Being decisive helps too. If you know your size, color direction, and deadline, share those details right away. A clear brief can make the process feel smooth and reassuring for both sides.

If speed matters more than deep customization, you can also ask whether a simpler composition, smaller size, or unframed delivery would shorten the timeline. Sometimes a small adjustment keeps the piece within your date without sacrificing the heart of the artwork.

Questions worth asking before you book

A good commission experience feels warm and exciting, but it should also feel clear. Ask what the current turnaround time is, not just how long the painting itself takes. Those are not always the same. You should also ask when the artist would need your deposit, photos, and final direction in order to meet your date.

It is smart to ask about revisions too. Some artists include a review point, while others keep the process more interpretive. Neither approach is wrong, but expectations should match. If changes are requested late in the process, they may extend the timeline.

You may also want to ask whether shipping and framing are included in the stated timeframe. For many buyers, the piece feels finished only when it is ready to hang. Knowing exactly what the timeline covers avoids disappointment later.

At Emma Bell Fine Art, for example, commissioned artwork is designed to preserve joyful memories in a polished, home-ready way, so timeline conversations are part of making the experience feel personal and dependable from the start.

When to start if you need art by a certain date

If the commission is for a birthday, anniversary, wedding, housewarming, or holiday, giving yourself at least 6 to 12 weeks is wise. For larger or more detailed work, more lead time is even better. That cushion gives room for the artist's schedule, the painting process, drying time, and delivery without turning the experience into a countdown.

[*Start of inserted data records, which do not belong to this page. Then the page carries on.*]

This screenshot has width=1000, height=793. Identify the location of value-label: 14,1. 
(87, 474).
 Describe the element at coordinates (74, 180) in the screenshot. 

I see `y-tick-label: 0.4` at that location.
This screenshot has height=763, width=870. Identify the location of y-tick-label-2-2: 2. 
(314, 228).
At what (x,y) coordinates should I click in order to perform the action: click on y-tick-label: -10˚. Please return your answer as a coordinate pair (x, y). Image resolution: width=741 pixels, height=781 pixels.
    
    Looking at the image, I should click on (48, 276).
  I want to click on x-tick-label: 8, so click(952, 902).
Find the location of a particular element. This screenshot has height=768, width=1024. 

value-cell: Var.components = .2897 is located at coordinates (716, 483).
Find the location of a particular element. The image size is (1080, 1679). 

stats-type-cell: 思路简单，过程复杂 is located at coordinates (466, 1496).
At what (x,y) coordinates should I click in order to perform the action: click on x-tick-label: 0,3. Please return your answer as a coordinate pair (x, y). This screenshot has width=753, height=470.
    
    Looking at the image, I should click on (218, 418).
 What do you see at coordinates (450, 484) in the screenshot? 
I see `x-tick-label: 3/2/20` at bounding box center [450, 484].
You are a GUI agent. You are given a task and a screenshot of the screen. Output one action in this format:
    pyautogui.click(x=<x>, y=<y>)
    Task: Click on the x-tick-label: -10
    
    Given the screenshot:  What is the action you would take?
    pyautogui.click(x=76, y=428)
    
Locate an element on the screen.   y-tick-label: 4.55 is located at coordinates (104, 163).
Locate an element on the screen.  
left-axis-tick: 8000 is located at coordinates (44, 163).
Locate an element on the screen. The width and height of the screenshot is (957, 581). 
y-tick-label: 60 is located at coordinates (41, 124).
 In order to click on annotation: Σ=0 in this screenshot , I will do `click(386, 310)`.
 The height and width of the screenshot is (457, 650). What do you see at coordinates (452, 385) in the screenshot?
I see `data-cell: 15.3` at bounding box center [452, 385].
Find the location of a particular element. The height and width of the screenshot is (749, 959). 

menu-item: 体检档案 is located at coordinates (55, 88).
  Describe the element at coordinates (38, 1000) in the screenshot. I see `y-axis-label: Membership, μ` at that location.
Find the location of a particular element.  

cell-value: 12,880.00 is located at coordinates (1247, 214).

If you are commissioning artwork for your own home rather than a fixed event, you still may want to think seasonally. Ordering before a renovation wraps up or before a busy entertaining season can make installation feel much more relaxed.

The happiest commission clients are usually the ones who plan a little earlier than necessary. They get more choice, more collaboration, and more breathing room.

Custom art asks for patience, but it gives something mass-produced never can. It turns a memory, a person, a place, or a feeling into something you can live with every day, and that kind of beauty is worth giving time to.